## Your assignment
What is needed is the exact text of each line in the listing below from the one with "The height and" up to and including the one with "the GitHub Octocat", and no pictures.

## Dataset records
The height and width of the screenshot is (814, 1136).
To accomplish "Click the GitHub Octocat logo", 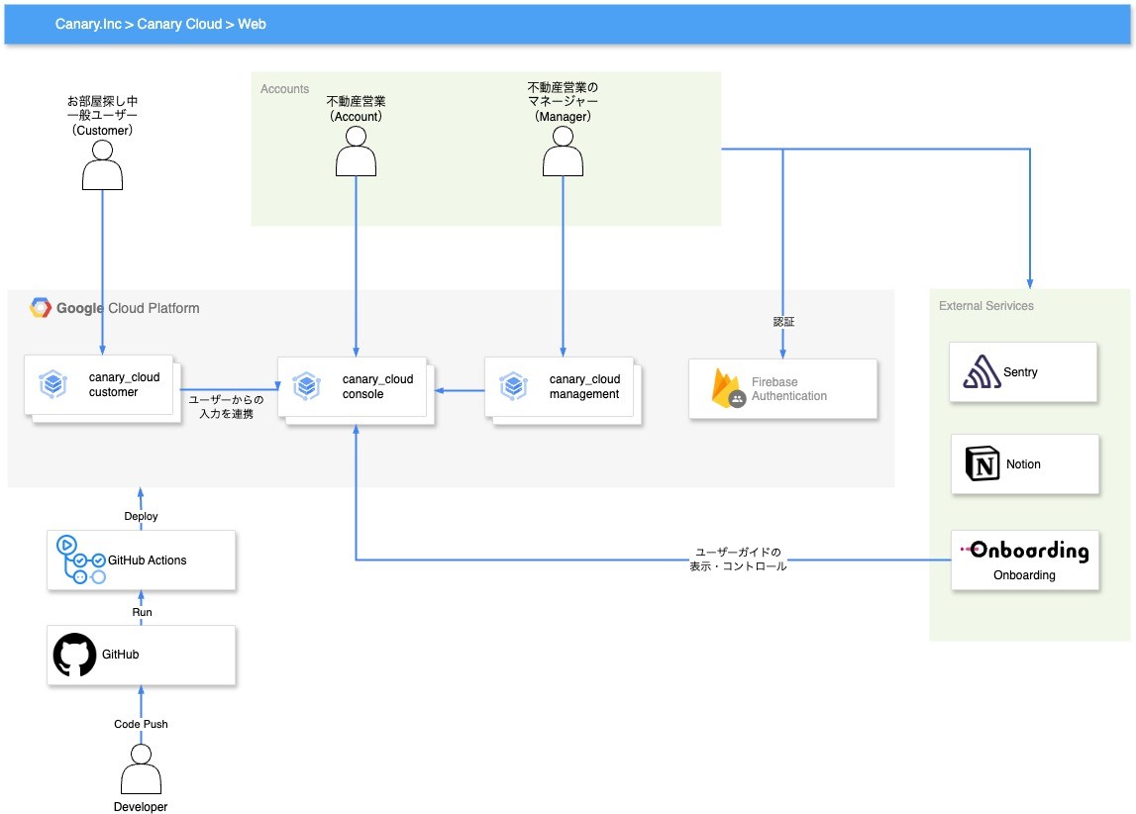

...

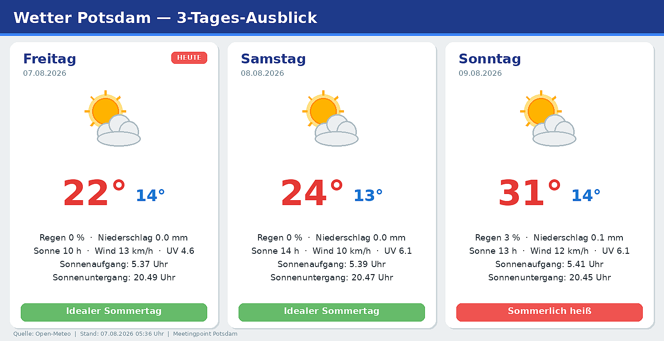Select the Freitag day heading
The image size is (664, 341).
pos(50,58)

## Result
The height and width of the screenshot is (814, 1136).
To accomplish "Click the GitHub Octocat logo", 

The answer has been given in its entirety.